** Exercise instructions **
Please copy the entries from the line containing "You are a GUI" through the end of the entries, both included, substituting "tap action" for "click action" and leaving everything else the same. Leave the pictures out of your answer.
— Begin Records to use —
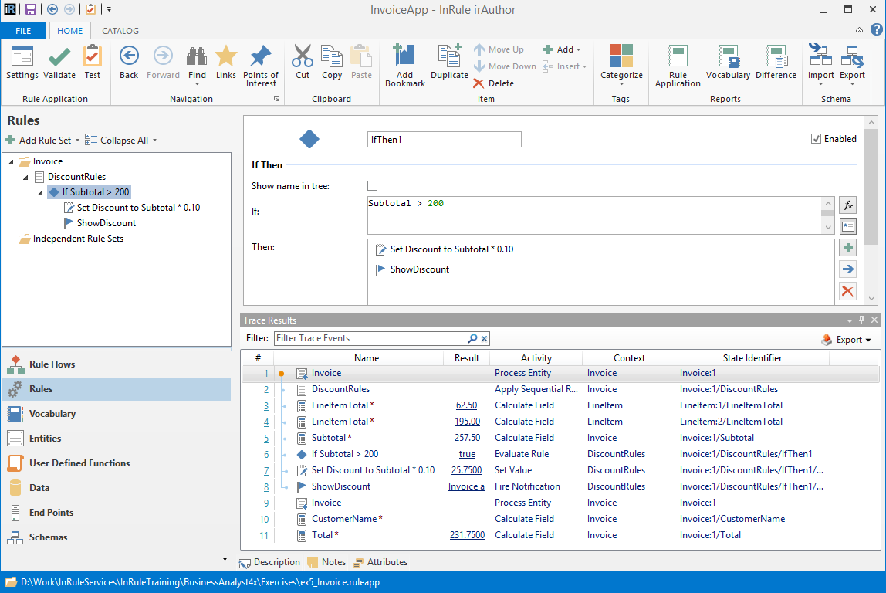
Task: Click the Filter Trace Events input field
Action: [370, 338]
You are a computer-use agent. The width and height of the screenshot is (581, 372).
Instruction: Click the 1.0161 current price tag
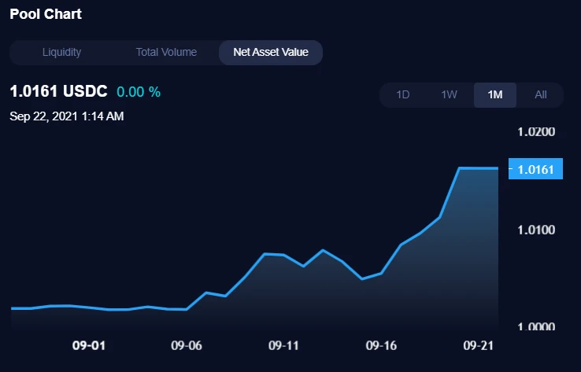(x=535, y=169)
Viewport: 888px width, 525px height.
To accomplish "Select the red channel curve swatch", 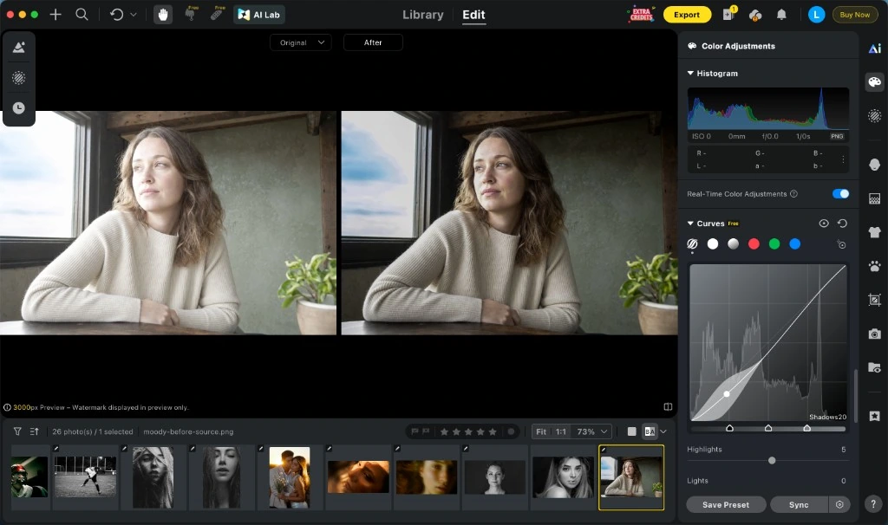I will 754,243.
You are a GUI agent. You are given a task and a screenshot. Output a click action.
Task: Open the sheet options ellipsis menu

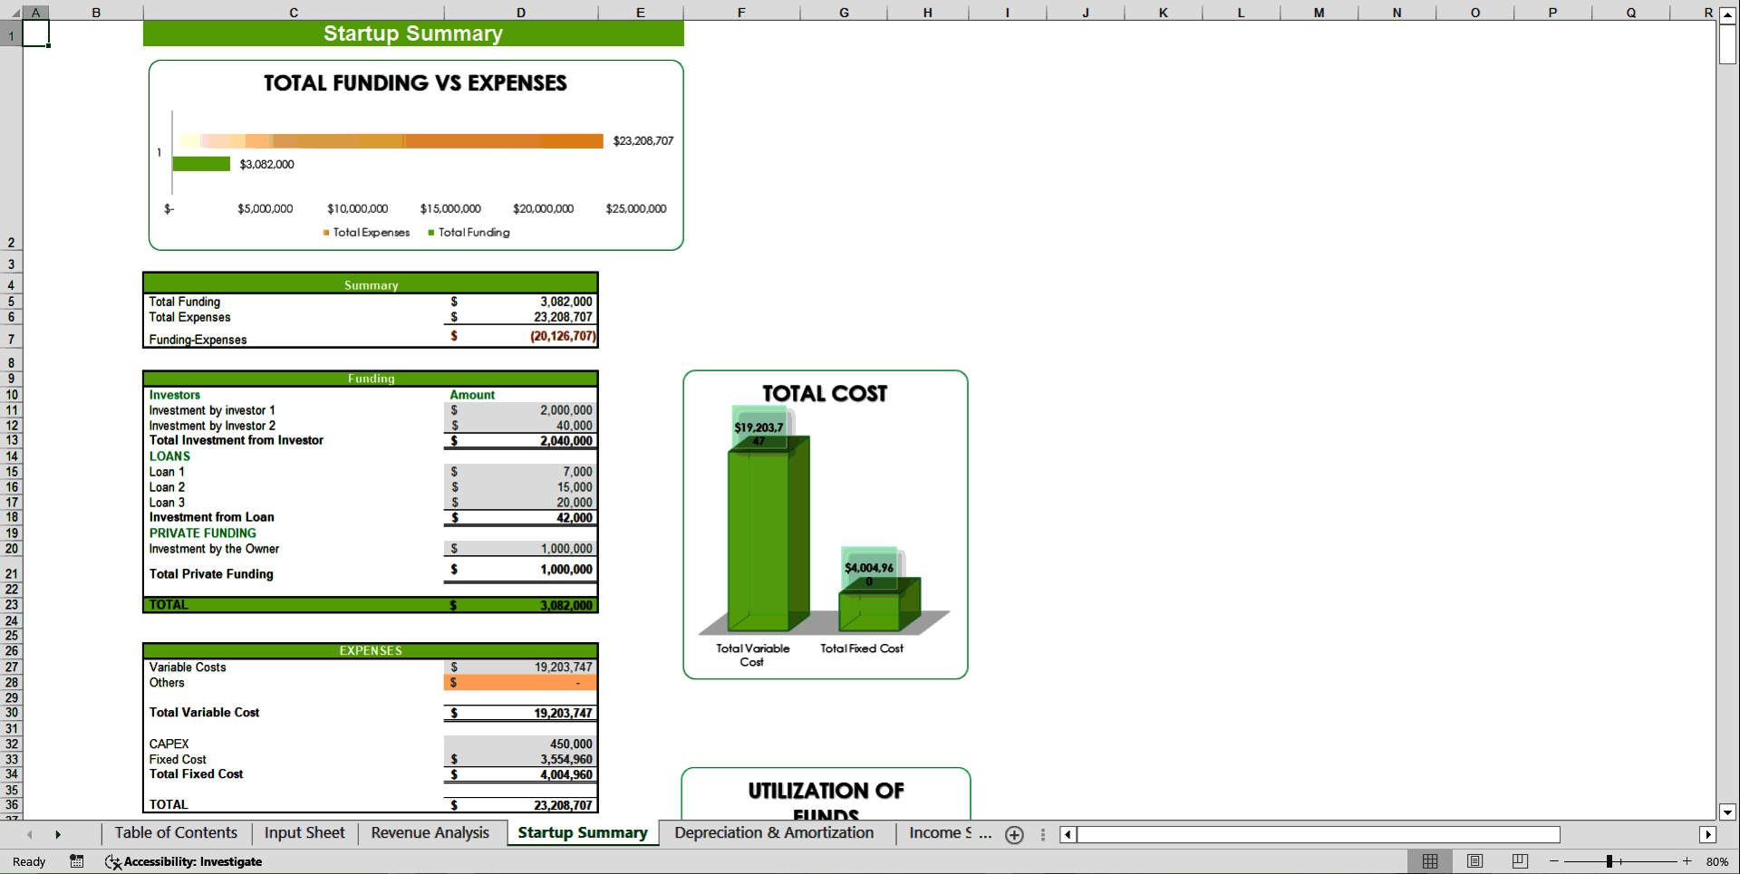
— End Records to use —
** Answer for this exercise **
You are a GUI agent. You are given a task and a screenshot. Output a tap action.
Task: Open the sheet options ellipsis menu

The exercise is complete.